現代医学における慢性腎不全の治療目標は、病気の進行を食い止め、人工透析への移行を遅らせることにあります。ところが江部先生は、養腎降濁湯を用いた治療で、慢性腎不全の改善例を多数報告され、中には、治療開始後より3年を経過してもクレアチニンの値が上昇せず、むしろやや低下した症例、血液透析の準備段階にありながら1年以上にわたって進行していない症例、すでに血液透析中であるにもかかわらず、尿量増加とクレアチニン値の改善が見られ、透析回数を減らすことが出来た症例などなどが含まれています。
- 中医学における「腎」のとらえ方、治し方
漢方医学の「腎」とは、生命エネルギーである「気」を貯蔵して、成長、発育、生殖の基礎となる器官を指します。加齢が進むにつれ、腎に貯蔵されている気が減少することによって、全身の老化現象が発現すると考えます。

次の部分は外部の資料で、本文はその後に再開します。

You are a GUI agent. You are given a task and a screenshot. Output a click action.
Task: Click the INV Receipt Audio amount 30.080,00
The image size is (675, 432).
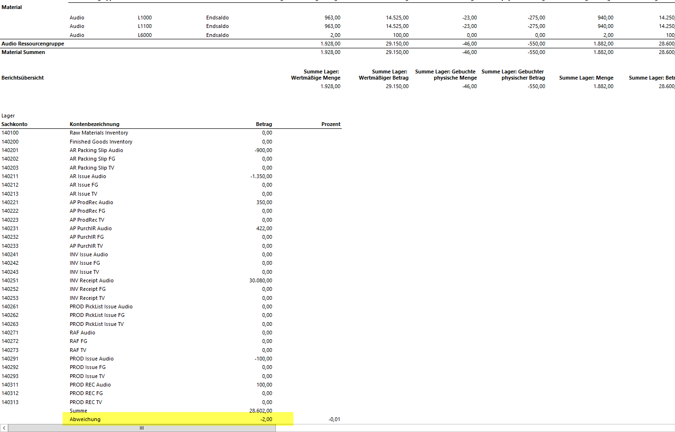coord(261,280)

慢性腎不全は、高齢化社会に伴って増加しています。漢方医学的には、加齢による「腎気」の消耗が原因の一つと考えられるのです。
腎には、水分を管理して尿を排出する機能もあり、この点では腎臓の機能を含む概念といえます。養腎降濁湯とは、腎を養い、腎の機能を改善することによって、「濁」(不要な成分)を降ろして排出させる、という処方です。

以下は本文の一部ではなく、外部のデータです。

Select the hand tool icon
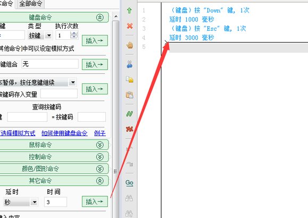The image size is (308, 218). tap(130, 45)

中医学的には慢性腎不全の状態を「血中の濁の過剰」と捉え、この過剰な濁を「血中の過剰な水」を下降させる経路に乗せて去るのが、腎不全に対する漢方治療の考え方です。したがって、養腎降濁湯は、芍薬、黄耆、山帰来、ヒカイなど、水をさばくと同時に過剰な水と濁の下降を強化する生薬の組み合わせで処方が構成されています。
- 透析による皮膚のかゆみ倦怠感、むくみにも有効
クレアチニン値1.5mg/dl未満である軽度の慢性腎不全の場合、養腎降濁湯を1~2ヵ月服用することで、クレアチニン値や尿素窒素が基準値まで改善することもあります。
しかし、血中クレアチニン値が高いほど、効果が出るまでに時間がかかります。クレアチニン値が2mg/dl以上になると、数値の改善は難しくなりますが、悪化を防ぎ、現状を維持する作用はあります。
透析中の患者さんにも有効ですが、腎機能の回復は期待できません。透析による皮膚のかゆみ、倦怠感、食欲低下、むくみ、肌の黒ずみなどの改善を期待して投与します。
- 養腎降濁湯の基本はあるが、同じではない
養腎降濁湯は基本的処方はありますが、漢方医が患者さんをあらゆる角度から診察し、そのときの状態に合わせて生薬を加減することで、初めて効果を発揮します。
当院でも全身の状態や症状、病態によって、先に挙げた生薬の量を加減したり、ほかの生薬を加えたりして調節していきます。よって、その人の「症」や「検査結果」により、中身は少しずつことなります。
- 注意点
- 腎不全では、カリウムが尿から排泄されず、血中にカリウムが多くなります。血中のカリウムの要注意値は5以上 危険値6.0です。養腎降濁湯にはカリウムを上昇させる甘草などが入っているため、カリウム高値の場合は投与を控えさせていただきます。
- 黄耆がこの治療のかなめなのですが、人により発疹が出現することがあります。この場合、晋耆で代用します。
- クレメジンなどの吸着剤を同時に服用すると養腎降濁湯の効果が現れなくなります。この場合、クレメジンとは2時間以上空けて服用する必要があります。
- クレアチニン値が4~5mg/dLを超えている方は、透析導入を数年遅らせる可能性はありますが、養腎降濁湯単独では透析を回避させることは難しいです。
- 蛋白尿は基本改善しません。
- 腎性貧血(エリスロポイエチン不足)に対しては効果がありません。
- 本治療は医薬品医療機器等法上の承認を得ていない漢方薬を使用し、また当院が保険診療登録を行っていないため、医療保険制度は使用できず、自費診療となります。
●料金:
個人に合わせた処方を行うため、変動がありますが、大体1か月あたり8,000~15,000程度となります。
江部先生は私の大好きな先生であり、本当に人格者でした。
その日本人の誇りである江部先生が作ってくださった養腎降濁湯、ぜひ、これからも受け継いでいきたいと思います。